The ever threatening possibility of Britain’s entry into the Euro did nothing to help matters. While Tory grandees joined groups like BritaininEurope, their presence infuriated the Tory grassroots. It became clear that deprived of office, the old Tory leadership no longer had the auctoritas to keep their troops in line.
In 2001 the Conservatives launched their first ever robustly anti-Europe election campaign. Although it did nothing for them in the election, it confirmed to the party that it was no officially an anti-European party. Parliamentary selection helped move them further in this direction, with a generation of ambitious young Conservatives proclaiming either from belief or calculation that Europe was their deadly enemy. David Cameron and George Osborne, both elected in 2001 both embraced this change.
Yet as long as Ken Clarke remained a credible candidate for leader, the issue was not settled. Some Euro-sceptics, like John redwood in 1997, believed that it would be acceptable to operate under the leadership of a pro-European. The vast majority of the Conservative party disagreed however, and this is, as much as anything, the reason for the leaderships of Iain Duncan Smith and William Hague.
By the time of the last Conservative election however, it was clear that Ken Clarke was a spent force, in Leadership terms. The younger generation of Conservative politicians were opposed to him on Europe and not tied to him through the shared endeavour of Government. They overwhelming backed Davis and Cameron. Although there he had four years to build support, there 30 more tory MPs and one less candidate, Clarke only increased his 2001 vote by two.
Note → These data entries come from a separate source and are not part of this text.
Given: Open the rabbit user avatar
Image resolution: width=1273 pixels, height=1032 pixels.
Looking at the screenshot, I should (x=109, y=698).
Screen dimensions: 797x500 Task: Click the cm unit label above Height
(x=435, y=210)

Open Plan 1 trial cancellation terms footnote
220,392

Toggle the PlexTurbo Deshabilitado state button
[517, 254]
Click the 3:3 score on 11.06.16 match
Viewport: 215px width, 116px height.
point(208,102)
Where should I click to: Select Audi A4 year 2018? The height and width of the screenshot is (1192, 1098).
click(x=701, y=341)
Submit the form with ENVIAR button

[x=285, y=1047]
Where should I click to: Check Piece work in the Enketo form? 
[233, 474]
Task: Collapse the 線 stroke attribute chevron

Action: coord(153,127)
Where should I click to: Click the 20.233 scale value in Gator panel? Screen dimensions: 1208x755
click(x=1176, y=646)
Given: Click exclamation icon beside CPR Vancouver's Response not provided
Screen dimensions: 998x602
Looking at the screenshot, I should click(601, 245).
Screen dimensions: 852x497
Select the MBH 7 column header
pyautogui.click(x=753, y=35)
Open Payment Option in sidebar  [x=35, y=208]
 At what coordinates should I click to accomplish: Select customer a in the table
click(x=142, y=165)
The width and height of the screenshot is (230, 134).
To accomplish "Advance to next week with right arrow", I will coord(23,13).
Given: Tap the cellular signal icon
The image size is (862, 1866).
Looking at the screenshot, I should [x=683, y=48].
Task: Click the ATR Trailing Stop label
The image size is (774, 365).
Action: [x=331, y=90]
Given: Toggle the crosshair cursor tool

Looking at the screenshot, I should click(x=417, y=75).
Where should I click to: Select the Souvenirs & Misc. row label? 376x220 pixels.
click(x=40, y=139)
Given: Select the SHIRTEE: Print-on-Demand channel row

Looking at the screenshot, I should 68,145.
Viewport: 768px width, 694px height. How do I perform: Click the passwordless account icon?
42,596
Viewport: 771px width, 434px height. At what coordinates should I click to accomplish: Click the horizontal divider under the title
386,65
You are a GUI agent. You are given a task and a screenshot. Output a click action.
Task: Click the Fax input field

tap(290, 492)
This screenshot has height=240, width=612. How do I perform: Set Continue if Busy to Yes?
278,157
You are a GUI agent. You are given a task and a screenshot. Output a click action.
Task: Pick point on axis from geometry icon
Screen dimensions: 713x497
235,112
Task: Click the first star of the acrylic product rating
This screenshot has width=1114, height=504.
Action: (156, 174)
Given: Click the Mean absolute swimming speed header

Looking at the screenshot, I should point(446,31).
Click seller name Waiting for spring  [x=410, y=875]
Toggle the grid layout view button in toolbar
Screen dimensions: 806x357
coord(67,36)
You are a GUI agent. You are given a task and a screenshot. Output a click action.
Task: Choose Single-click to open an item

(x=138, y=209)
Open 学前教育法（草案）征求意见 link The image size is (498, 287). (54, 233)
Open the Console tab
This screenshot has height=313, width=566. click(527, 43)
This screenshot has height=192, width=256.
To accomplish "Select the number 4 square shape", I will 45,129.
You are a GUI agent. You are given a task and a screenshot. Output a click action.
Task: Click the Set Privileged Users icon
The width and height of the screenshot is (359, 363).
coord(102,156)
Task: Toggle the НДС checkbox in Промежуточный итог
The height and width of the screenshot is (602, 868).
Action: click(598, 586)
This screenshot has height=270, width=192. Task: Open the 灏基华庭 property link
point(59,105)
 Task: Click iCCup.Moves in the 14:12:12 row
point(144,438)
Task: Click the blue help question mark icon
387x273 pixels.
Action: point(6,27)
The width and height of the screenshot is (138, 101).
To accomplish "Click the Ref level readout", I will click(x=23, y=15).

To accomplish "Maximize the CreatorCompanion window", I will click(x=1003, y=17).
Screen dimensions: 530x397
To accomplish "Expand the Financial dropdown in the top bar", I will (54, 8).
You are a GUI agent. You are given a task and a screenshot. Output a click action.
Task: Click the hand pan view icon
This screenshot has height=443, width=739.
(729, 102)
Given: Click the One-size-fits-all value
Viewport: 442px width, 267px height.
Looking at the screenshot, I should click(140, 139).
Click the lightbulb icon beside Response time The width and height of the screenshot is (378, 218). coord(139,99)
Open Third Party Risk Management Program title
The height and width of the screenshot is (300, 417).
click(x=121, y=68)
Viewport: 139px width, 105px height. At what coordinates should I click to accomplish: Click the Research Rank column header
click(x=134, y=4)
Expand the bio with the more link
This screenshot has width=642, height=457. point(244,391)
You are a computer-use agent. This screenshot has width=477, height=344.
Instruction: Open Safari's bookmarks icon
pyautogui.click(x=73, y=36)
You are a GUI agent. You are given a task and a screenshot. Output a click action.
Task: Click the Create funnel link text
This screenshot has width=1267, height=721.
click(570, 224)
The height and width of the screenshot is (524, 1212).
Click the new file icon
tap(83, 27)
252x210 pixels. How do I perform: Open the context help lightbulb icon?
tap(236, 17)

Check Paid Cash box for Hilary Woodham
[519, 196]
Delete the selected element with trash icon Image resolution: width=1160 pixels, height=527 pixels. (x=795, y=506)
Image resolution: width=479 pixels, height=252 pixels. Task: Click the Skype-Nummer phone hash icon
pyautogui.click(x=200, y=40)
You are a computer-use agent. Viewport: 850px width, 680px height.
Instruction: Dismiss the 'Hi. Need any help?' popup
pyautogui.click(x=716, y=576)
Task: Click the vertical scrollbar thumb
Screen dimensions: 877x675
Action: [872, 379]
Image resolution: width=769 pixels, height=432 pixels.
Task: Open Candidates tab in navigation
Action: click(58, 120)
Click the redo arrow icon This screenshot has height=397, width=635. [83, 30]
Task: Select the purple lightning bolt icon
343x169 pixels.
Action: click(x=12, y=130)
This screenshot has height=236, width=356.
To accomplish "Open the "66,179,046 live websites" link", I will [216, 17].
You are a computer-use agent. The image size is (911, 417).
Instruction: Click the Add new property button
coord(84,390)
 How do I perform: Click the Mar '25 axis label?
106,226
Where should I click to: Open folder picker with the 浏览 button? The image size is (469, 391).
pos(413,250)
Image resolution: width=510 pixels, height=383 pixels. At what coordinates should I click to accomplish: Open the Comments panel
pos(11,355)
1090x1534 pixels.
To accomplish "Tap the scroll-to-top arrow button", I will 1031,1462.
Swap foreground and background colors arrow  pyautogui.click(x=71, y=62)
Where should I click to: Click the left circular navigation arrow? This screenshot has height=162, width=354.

As soon as Clarke was eliminated from the Leadership race the last rope linking the Conservative party to pro-European-ism snapped. The internal debate became not one of whether to be opposed to the European project of integration, co-operation and shared policies, but how, and to what extent. Peace broke out not because an agreement had been reached, but because the enemy had been utterly vanquished and the new regime had not been tested in it’s loyalties.
For the first time since Mrs Thatcher first said the words, “No, No, No” became the uncontested position of the Conservative party on Europe.
Which leaves us with the question, what next?
Let us imagine that David Cameron, not Tony Blair, had attended the Lisbon treaty negotiations. It strikes me that he would have had two options. The first would be to stick to his guns. He would have faced immense pressure from fellow leaders. He would have been briefed against, attacked and been, in the end, been a lone hold out. Would he have been able to got what he wanted? Possibly. The cost would have been Britain’s place in Europe. After an experience like that, his fellow leaders would have second thoughts about wanting to invite him to dinner again.
His second alternative would have been to make concessions, on the basis that the direction of travel of the treaty was the right one. This was fundamentally the Blair approach, though of course, Blair was in favour of the direction of travel in the first place. Depending on the extent of those compromises, doing this would fracture horribly the Tory unity on Europe. When you fight for ten years and emerge victorious, you don’t expect to lose your victory at the very first chance.
Such a fracture might not be fatal for a Conservative government. As far as I Can make out, there are three main euro-sceptic groupings inside the Conservatives. The first, those who are fundamentally opposed to the EU and are relatively open about wanting to leave and their allies make up a relatively small proportion of the Conservative party. Their absolute maximum extent can probably be described by those backbenchers who voted for Bill Cash’s amendment to the European Treaty. There are perhaps 15-20 MPs who hold the hardest line, and then a penumbra who broadly support them but don’t wish to be associated with them on all things. This latter group would leave the EU more in sorrow than in anger. So 40, at most.
Then there are the more pragmatic Euro-sceptics. These seem to make up the bulk of the Conservative Party in parliament.If the were MPs from 1992-97 they were prepared to support Maastricht, but swore to go no further. If they were not, they have built their political careers on a basis of scepticism and do not wish to renounce it. A conservative leader who wished to do any sort of deal with Europe would have to keep this entire group on board. The current fundamental position of this group is “No Mas”. They do not want to leave the EU as it stands, but they cannot endorse further integration.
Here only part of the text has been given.